Report: Sustainable Transportation Proposals Face Costly, ‘Time-Consuming’ Environmental Studies

In another blow to California’s Environmental Quality Act, a new analysis shows that many green transportation projects are delayed or halted by an expensive, onerous review process and the threat of lawsuits.

2 minute read

April 14, 2022, 9:00 AM PDT

By Diana Ionescu @aworkoffiction

A group of cyclists rides on a green painted bike line on the Embarcadero in Sa Francisco.

New bike lanes like this one in San Francisco, California, could be held up by CEQA review, despite their obvious benefits. | AsiaTravel / Shutterstock

A report from planning think tank SPUR found that dozens of sustainable transportation projects in California face years of “costly, time-consuming analysis and lawsuits on the basis that they are bad for the environment” thanks to the state’s Environmental Quality Act (CEQA), report Jeff Elder and Adam Shanks. The law, intended to require developers and agencies to disclose potential environmental effects of proposed projects, is “facing growing criticism for enabling lawsuits unrelated to the environment, like the one that nearly caused UC Berkeley to rescind thousands of undergraduate applications earlier this year.”

The SPUR report assesses the impact of a 2020 bill, SB 288, that temporarily exempted certain green transportation projects from CEQA, preventing head-scratchers like San Francisco’s four-year pause on bike lane installation as it navigated environmental lawsuits. With SB 288 set to expire at the end of this year, transit agencies across the state are worried they’ll once again be subject to such lawsuits.

A new bill proposed by Senator Scott Wiener would extend SB 288 and continue to exempt light rail, bus, pedestrian, and bike projects until 2030. “The SPUR report identifies 15 projects that benefited from SB 288, seven of which were in San Francisco.

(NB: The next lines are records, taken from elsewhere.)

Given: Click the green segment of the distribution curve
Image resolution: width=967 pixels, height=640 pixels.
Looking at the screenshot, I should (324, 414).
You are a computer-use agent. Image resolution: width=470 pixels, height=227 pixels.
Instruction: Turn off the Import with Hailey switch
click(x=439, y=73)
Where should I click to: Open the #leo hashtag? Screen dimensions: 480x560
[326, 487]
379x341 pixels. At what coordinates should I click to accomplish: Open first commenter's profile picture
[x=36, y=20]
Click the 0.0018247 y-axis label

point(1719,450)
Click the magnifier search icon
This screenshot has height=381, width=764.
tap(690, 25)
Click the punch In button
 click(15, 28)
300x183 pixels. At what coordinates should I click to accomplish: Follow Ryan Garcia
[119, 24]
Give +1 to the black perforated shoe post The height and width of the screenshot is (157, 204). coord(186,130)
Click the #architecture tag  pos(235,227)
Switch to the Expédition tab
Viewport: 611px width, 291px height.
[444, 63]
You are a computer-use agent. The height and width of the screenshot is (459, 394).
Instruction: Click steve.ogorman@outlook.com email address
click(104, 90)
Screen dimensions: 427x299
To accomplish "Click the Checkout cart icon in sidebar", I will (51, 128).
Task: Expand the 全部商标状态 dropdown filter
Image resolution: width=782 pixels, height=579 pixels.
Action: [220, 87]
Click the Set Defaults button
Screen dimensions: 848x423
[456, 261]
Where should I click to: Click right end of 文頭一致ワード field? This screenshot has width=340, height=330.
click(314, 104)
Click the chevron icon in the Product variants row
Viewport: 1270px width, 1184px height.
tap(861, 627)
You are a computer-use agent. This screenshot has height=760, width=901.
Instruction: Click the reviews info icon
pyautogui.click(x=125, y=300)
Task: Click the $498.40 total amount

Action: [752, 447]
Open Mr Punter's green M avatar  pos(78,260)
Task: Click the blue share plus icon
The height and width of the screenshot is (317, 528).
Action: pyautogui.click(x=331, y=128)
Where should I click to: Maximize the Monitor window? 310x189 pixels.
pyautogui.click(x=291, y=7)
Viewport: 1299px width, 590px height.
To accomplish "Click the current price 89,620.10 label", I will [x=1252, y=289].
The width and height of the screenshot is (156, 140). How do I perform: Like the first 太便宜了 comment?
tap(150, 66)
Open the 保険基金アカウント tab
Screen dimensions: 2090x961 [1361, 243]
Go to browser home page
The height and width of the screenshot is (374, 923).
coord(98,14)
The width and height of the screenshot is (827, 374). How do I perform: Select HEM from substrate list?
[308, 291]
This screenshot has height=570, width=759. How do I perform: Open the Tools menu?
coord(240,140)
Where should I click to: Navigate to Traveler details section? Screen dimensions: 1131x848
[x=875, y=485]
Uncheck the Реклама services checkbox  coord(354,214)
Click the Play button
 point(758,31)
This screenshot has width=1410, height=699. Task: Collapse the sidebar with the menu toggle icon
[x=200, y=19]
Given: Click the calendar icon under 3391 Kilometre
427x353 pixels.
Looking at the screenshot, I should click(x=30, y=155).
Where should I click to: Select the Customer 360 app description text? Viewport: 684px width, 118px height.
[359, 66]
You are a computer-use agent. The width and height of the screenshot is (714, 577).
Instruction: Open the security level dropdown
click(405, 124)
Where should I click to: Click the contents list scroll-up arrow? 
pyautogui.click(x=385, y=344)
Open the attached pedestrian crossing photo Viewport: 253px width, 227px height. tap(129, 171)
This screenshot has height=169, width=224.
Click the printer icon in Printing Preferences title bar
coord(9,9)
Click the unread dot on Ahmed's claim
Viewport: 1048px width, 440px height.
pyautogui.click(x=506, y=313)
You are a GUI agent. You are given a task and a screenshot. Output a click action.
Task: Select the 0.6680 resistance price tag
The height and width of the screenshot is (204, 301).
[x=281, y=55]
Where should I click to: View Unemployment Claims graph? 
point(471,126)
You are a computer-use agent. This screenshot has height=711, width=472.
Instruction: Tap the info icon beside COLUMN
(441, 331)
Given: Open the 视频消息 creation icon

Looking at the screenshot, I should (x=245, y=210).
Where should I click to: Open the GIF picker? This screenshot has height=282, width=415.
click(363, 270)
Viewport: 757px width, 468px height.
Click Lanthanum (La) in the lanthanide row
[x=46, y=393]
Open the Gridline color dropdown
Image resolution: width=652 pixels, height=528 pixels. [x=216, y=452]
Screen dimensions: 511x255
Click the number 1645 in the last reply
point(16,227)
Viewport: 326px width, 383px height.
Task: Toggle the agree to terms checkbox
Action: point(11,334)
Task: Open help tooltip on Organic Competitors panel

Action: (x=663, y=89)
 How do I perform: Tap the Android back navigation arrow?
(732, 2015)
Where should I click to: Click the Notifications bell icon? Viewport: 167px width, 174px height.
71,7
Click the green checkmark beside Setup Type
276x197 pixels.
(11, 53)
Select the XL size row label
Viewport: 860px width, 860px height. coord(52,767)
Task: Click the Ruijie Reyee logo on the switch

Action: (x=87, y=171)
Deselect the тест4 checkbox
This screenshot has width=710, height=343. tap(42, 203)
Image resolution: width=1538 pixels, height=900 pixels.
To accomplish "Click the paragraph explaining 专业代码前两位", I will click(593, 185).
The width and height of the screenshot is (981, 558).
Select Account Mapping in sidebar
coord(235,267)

They include the transit-only lanes on Seventh and Eighth streets in SoMa, the Evans and Williams bike lanes in the Bayview and the “road diet” to improve safety on South Van Ness Avenue.”

\According to Wiener, even though just 1 percent of projects face CEQA lawsuits, “the constant fear and threat of lawsuits triggers more and more expensive and time-consuming CEQA processes so that it takes much longer and is more expensive than it would have been otherwise.”